Não respondi. Só dei um abraço. Desses com direito a suspiro no final.

Fiquei pensando como explicar que o cansaço que mulheres como eu sentimos é infinitamente menor do que o de outras[1]. Aquelas que são pobres, negras e sem amparo familiar e social, mas que matam um leão por dia com dignidade e coragem inexplicáveis. Aquelas que apanham de verdade, no sentido literal e físico da expressão, muitas vezes antes de serem assassinadas por seus companheiros. Um tipo de mulher que só de lembrar a força faz surgir um tanto de vergonha pela omissão em dizer do nosso lugar do mundo. Um espaço que também tem seus desafios, mais numerosos do que os enfrentados pelos homens que estão ao lado e mais confortável do que o experimentado por tantas outras, na batalha por seus direitos mínimos.

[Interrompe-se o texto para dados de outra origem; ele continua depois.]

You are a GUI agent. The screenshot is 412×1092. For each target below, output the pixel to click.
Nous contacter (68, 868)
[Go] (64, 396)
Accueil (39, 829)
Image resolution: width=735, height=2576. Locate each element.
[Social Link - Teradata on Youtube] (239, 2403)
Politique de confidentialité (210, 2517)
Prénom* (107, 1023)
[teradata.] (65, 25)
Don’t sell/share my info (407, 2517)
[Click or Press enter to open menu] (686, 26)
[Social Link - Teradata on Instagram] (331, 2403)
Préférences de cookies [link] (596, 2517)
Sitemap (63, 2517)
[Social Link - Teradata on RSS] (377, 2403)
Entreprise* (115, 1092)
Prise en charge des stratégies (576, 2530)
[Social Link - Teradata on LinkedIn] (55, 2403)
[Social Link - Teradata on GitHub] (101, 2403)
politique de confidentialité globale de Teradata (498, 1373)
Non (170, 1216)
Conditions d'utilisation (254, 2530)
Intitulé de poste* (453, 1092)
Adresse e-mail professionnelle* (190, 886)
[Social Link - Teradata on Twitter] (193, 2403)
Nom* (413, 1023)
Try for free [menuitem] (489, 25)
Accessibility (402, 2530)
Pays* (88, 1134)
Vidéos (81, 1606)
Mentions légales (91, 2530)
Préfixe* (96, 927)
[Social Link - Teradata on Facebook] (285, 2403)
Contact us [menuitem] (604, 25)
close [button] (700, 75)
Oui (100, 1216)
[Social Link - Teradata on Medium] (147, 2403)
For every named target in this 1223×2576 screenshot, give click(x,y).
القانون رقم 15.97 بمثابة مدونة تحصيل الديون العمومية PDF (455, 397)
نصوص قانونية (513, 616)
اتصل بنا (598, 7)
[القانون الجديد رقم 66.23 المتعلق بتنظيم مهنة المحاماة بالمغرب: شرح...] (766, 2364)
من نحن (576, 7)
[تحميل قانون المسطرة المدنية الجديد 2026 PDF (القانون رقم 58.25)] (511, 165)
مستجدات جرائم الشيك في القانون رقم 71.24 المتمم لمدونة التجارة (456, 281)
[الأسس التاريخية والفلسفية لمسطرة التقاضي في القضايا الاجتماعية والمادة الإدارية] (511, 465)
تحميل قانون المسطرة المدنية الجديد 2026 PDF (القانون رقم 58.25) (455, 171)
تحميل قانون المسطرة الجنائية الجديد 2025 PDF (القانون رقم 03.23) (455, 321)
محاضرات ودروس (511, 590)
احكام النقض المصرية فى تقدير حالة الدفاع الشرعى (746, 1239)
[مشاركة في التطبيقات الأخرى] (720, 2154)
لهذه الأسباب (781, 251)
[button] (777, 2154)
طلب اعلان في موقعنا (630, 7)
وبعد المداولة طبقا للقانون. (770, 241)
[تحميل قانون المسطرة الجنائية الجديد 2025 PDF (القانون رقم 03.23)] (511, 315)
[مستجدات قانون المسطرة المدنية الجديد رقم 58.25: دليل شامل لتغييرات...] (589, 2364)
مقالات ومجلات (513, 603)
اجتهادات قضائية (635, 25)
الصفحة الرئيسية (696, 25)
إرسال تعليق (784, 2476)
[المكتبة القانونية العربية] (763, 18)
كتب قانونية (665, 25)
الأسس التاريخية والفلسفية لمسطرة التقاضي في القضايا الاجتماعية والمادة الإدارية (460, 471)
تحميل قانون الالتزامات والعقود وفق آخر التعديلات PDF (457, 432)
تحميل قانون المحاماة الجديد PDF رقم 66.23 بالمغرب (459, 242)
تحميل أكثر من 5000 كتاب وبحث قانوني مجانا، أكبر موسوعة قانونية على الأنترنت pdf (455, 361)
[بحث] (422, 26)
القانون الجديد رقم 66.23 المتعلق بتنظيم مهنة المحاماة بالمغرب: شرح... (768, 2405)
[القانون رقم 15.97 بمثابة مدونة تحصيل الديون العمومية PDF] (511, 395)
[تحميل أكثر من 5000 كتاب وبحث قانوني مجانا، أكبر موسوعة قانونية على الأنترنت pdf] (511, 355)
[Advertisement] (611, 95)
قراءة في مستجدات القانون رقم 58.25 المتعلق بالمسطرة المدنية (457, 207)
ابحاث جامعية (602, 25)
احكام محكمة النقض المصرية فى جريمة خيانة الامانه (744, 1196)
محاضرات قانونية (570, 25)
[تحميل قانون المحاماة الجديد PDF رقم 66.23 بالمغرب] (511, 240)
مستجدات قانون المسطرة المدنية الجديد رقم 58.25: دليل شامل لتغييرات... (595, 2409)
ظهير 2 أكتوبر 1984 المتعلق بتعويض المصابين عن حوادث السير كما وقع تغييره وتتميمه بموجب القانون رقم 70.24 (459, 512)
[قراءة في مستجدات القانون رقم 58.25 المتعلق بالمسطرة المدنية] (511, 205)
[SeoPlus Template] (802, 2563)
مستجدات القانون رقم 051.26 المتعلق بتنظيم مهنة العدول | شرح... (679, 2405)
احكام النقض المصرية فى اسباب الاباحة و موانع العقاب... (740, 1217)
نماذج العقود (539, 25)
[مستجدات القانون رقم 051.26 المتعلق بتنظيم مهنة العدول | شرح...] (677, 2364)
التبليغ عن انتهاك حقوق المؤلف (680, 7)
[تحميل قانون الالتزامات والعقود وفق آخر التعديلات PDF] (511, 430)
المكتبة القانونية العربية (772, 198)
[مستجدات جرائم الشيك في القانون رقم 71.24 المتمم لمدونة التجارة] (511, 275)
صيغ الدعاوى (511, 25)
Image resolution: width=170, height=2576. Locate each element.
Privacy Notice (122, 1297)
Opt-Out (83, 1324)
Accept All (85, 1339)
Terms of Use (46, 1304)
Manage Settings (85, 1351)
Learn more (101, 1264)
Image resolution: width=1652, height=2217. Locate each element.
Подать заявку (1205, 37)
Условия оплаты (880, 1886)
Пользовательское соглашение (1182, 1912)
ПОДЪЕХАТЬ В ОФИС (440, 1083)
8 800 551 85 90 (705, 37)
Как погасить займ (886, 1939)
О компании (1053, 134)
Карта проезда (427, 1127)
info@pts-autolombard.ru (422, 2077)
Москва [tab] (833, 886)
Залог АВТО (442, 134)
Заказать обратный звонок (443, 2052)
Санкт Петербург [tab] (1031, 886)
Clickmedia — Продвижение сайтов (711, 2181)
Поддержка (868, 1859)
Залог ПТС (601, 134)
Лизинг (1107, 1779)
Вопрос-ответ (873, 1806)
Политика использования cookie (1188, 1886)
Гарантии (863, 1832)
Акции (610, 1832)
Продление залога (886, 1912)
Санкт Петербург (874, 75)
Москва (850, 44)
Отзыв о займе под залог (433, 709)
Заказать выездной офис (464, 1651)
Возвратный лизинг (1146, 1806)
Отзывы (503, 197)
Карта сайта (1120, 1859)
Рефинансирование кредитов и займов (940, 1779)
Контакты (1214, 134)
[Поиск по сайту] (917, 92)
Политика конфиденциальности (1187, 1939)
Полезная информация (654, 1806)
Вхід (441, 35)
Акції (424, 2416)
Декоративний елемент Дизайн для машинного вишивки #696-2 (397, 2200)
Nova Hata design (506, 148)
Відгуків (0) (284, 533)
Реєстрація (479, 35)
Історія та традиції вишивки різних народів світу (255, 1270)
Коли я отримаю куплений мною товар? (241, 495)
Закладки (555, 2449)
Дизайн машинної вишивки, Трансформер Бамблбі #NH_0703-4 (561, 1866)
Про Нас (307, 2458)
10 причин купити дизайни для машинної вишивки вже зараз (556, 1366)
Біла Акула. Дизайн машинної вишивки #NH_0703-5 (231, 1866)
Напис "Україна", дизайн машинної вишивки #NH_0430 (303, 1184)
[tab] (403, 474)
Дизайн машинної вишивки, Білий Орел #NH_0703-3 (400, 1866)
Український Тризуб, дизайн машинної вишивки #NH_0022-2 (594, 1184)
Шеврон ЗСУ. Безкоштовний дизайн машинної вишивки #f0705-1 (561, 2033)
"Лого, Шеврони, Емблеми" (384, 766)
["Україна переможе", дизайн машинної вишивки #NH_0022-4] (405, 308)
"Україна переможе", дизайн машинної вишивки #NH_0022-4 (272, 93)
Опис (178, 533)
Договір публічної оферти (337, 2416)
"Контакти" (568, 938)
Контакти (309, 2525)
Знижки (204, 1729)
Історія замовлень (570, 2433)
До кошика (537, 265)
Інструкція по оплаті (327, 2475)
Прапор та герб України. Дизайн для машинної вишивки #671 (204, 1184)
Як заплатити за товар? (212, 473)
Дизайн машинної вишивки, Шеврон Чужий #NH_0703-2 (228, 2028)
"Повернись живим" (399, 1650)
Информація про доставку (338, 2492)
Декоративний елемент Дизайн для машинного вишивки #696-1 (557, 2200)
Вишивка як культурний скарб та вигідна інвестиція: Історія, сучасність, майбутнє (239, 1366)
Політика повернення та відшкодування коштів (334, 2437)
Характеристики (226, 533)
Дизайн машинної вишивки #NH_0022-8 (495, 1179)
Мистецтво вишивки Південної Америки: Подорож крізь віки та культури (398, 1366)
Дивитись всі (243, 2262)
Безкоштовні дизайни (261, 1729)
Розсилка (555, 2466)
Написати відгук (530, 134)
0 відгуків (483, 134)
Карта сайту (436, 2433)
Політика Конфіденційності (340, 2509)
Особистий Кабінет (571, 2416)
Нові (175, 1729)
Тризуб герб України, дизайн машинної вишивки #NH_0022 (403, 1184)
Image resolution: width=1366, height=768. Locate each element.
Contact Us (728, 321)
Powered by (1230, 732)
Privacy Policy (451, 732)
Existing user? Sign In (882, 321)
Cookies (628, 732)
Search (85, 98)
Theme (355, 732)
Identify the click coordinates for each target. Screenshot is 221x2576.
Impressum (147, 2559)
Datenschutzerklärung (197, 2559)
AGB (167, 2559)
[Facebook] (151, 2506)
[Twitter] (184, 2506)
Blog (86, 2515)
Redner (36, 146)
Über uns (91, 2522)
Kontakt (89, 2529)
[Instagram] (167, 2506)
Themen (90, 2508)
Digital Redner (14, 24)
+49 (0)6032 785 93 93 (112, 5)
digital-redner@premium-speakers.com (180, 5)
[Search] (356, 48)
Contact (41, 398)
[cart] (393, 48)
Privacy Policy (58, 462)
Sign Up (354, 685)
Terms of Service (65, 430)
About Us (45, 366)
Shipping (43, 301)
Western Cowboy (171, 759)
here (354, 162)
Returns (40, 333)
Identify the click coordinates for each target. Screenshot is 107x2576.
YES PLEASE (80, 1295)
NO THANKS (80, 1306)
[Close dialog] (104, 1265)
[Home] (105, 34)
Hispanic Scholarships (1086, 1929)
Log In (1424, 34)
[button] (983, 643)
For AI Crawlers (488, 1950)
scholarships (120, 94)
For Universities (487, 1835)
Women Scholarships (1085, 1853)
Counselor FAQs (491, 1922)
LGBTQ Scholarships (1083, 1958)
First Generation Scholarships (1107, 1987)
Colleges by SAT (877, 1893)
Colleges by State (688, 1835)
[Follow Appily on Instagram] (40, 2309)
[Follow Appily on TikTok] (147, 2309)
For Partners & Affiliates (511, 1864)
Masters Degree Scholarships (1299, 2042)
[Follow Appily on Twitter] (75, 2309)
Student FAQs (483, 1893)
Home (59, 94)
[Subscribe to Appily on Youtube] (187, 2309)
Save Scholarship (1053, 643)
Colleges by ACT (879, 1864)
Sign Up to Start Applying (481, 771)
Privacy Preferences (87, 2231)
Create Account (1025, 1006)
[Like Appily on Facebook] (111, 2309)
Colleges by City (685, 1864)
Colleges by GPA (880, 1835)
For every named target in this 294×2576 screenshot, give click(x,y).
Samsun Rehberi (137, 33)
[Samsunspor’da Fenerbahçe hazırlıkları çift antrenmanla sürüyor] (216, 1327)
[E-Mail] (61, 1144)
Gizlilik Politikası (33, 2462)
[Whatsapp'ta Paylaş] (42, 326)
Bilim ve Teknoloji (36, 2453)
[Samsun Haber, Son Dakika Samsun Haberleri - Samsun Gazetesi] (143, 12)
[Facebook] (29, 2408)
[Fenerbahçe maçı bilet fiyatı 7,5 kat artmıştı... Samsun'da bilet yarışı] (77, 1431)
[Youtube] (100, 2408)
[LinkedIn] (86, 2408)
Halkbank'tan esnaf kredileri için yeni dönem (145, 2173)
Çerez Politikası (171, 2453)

- Quando você era criança, era tratada diferente por ser menina?
- Em casa não. Acho que, como era única, fui criada para fazer tudo: o que se considerava "coisas de menino” (como carregar latão de leite na roça) e as “de menina” (como cozinhar e dar faxina). E na nossa família, estudar, formar e ser independente é coisa pra todo mundo mesmo. 
- É. Isso é verdade. Quando você viu que ser mulher era mais difícil?
- Tinha acontecido antes, mas entendi de verdade quando mãe foi eleita oradora da turma de faculdade. Eu já tinha uns 17 anos. Ela passou dias escrevendo um discurso lindo. No final, leu para pai e para mim. Ficamos emocionados e mal sugerimos umas duas ou três mudanças. Depois da formatura, metade das pessoas disse que tinha sido pai quem havia escrito o discurso. Porque ele era mesmo um gênio para falar. Mas a verdade é que não havia escrito uma só palavra. E levou os louros. Ali, vi que reconhecimento feminino é algo pelo que é preciso lutar. Como eu briguei com as pessoas que duvidaram de mãe... rs

Segui pensando como explicar que qualquer inclusão, seja de raça, gênero ou social, requer um longo caminho para que ocorra. Não consiste um processo linear e muito menos definitivo. Jamais será uma reta entre dois pontos, com chegada e partida definidas. Também não se trata de algo a se conquistar e que “pronto!, acabou-se, passemos ao próximo ponto”. No caso das mulheres, a multiplicidade e a pluralidade são inerentes ao contexto, as curvas tortuosas são inevitáveis, os retrocessos ameaças constantes, além das mudanças e redefinições desejáveis. Para os adultos, vale trazer uma parte de um maravilhoso texto da Carla Rodrigues :

“Somos, numa proposição de Max Weber tomada pelo antropólogo Clifford Geertz na definição de cultura, seres amarrados em teias de significado que nós mesmas tecemos, ou atados pela história que contamos sobre nós mesmas e sempre recontamos, porque é infinita a necessidade de separar o que lembrar e o que esquecer, e redesenhar as imagens que lampejam do passado, em constelações muito menos coerentes do que gostaríamos de acreditar. Se essas teias pudessem formar um cesto que contorna o vazio, configurar um receptáculo que dá lugar a todas as reivindicações e, mais, onde sempre pode caber a cada vez uma nova pauta política, passaríamos a propor transformações ao modo dos feminismos, que estão sempre sendo costurados, feitos, desfeitos e refeitos, a fim de tornar as nossas tramas outro modo de fazer revolução.”[2]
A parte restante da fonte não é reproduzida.